Passage provided:
This hasn't gotten a lot of attention -- and, perhaps more importantly, it's from the CBO: "President Obama and his Democratic allies, scrambling to broker a health care deal Monday, finally got an upbeat assessment from Congress' official scorekeeper when it said the plan for government-run coverage would not force out private insurers. House Majority Leader Steny H. Hoyer trumpeted the report from the Congressional Budget Office, Congress' nonpartisan budget analyst, that said private insurers could survive competition from a government health insurance option - contradicting a chief criticism from Republicans."

One advantage Obama has during August recess, Roll Call points out, is he will have the public square to frame the debate on health care all to himself. That's particularly true if he can sell specifics that could emerge from the House and Senate bills.

Video: NBC's Savannah Guthrie talks to NBC's Brian Williams about the status of the health care reform effort in Washington.

Politico proposes this idea: to have more benchmarks included in the health care reform, and if they aren't met, the debate gets reopened.

In non-health care news… Tapes were released in the Gates arrest, but "they leave unreconciled sharply divergent accounts of the incident offered by the two men," the Boston Globe writes.

Video: Henry Louis Gates Jr. and arresting officer James Crowley have agreed to meet with President Obama later this week as police release the initial 911 call from the controversial arrest. NBC's Ron Allen reports.

Supplied material:

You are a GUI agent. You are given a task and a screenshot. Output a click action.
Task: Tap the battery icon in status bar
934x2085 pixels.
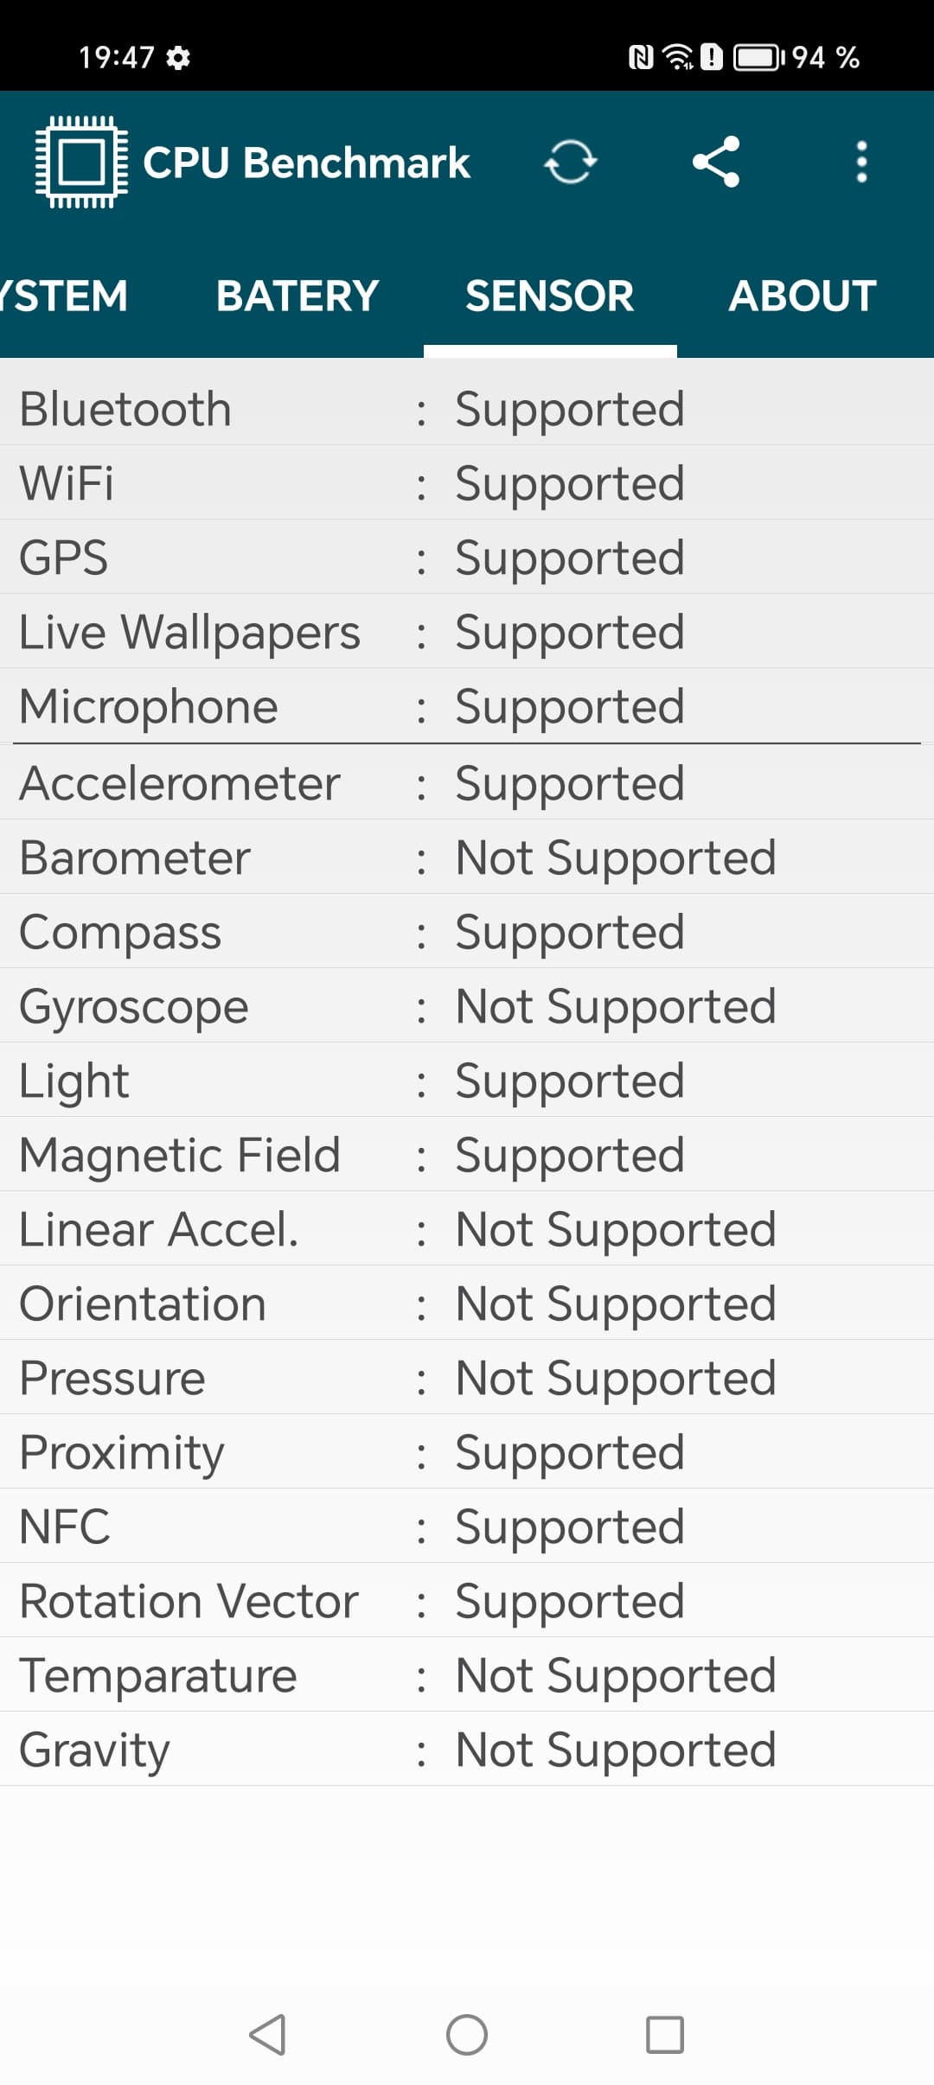pos(758,58)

Set problem: Return the stretch of the health care news roundup that begins at the words "Video: NBC's Savannah" and stops after "Ron Allen reports.", copied word for word.

Full response:
Video: NBC's Savannah Guthrie talks to NBC's Brian Williams about the status of the health care reform effort in Washington.

Politico proposes this idea: to have more benchmarks included in the health care reform, and if they aren't met, the debate gets reopened.

In non-health care news… Tapes were released in the Gates arrest, but "they leave unreconciled sharply divergent accounts of the incident offered by the two men," the Boston Globe writes.

Video: Henry Louis Gates Jr. and arresting officer James Crowley have agreed to meet with President Obama later this week as police release the initial 911 call from the controversial arrest. NBC's Ron Allen reports.